Oblomov
Oblomov d’après Ivan Gontcharov, mise en scène de Dorian Rossel
Ce roman-phare de la littérature russe du XlX ème siècle, considéré par Tolstoï comme un chef-d’œuvre, présente un personnage devenu un type humain, à l’instar d’un Tartuffe ou d’un Don Juan. Aboulique ou paresseux, conservateur au point de ne rien pouvoir entreprendre, enfermé dans la perpétuelle nostalgie de son enfance, Oblomov va, de ratage en ratage, passer à côté de sa vie à force de ne pas vouloir la vivre autrement que dans son lit. Malgré les encouragements de Stolz, son meilleur ami et l’amour d’Olga à la si belle voix.
Oblomov, aristocrate oisif, est dans la culture russe le prototype de l’homme paresseux et médiocre, qui a renoncé à ses ambitions pour une léthargie rêveuse, qu’il vit pourtant comme un drame, mais n’a pas que des défauts. Personnage ambigu, à la fois comique, et tragique, il renonce aussi au monde par honnêteté. Ce sont des deux aspects qu’ont essayé de traduire Dorian Rossel et sa dramaturge Carine Corajoud.
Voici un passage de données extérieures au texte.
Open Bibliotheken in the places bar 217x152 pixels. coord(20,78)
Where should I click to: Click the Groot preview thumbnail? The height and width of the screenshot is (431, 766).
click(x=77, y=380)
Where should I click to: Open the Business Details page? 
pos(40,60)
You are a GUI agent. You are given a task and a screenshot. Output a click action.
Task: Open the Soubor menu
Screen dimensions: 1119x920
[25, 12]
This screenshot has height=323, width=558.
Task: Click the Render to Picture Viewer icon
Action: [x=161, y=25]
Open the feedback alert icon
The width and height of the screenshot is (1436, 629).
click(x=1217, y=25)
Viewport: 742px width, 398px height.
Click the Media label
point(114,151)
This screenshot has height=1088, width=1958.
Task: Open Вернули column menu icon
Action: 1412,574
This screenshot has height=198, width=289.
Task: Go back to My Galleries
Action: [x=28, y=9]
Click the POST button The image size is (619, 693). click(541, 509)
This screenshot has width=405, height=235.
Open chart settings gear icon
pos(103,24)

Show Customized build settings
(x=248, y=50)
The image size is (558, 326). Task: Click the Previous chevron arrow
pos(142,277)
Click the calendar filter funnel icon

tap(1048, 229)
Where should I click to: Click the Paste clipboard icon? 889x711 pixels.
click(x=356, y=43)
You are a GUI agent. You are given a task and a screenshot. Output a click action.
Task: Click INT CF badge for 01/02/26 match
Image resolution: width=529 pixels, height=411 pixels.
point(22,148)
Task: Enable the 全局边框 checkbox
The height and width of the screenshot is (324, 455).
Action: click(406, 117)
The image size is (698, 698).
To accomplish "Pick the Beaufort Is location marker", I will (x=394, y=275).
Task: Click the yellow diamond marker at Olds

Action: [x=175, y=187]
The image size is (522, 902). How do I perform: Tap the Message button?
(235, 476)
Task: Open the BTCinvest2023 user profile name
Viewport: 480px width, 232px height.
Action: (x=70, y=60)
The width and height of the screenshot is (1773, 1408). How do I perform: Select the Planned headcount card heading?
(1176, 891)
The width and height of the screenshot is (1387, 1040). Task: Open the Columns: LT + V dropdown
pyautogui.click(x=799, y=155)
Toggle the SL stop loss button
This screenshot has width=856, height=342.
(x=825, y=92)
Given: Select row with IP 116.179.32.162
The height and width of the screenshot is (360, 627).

Le spectacle, mis à part une scène de fin plutôt mélo et malvenue, placée au début, suit scrupuleusement comme dans le roman, la dérive d’un protagoniste qui, lentement, s’enfonce dans son propre marasme. La farce n’est pas loin dans les scènes d’exposition qui, chorales, démultiplient le personnage central. Les comédiens tombent littéralement dans une léthargie irrépressible. L’aboulie d’Oblomov se communique, en particulier à son fidèle domestique, Zhakkar, espèce de double populaire et burlesque. Le tout dans un amas de couvertures et de tissus jonchant le sol.
Après ce début plutôt musclé, on entre dans une adaptation sans grand éclat qui fait une large part aux dialogues introduits par de brefs pans narratifs donnant des éléments biographiques. Cette structure privilégie l’aspect psychologique du cas Oblomov qui, très vite, nous ennuie à force d’inertie, de même que les simagrées de son serviteur.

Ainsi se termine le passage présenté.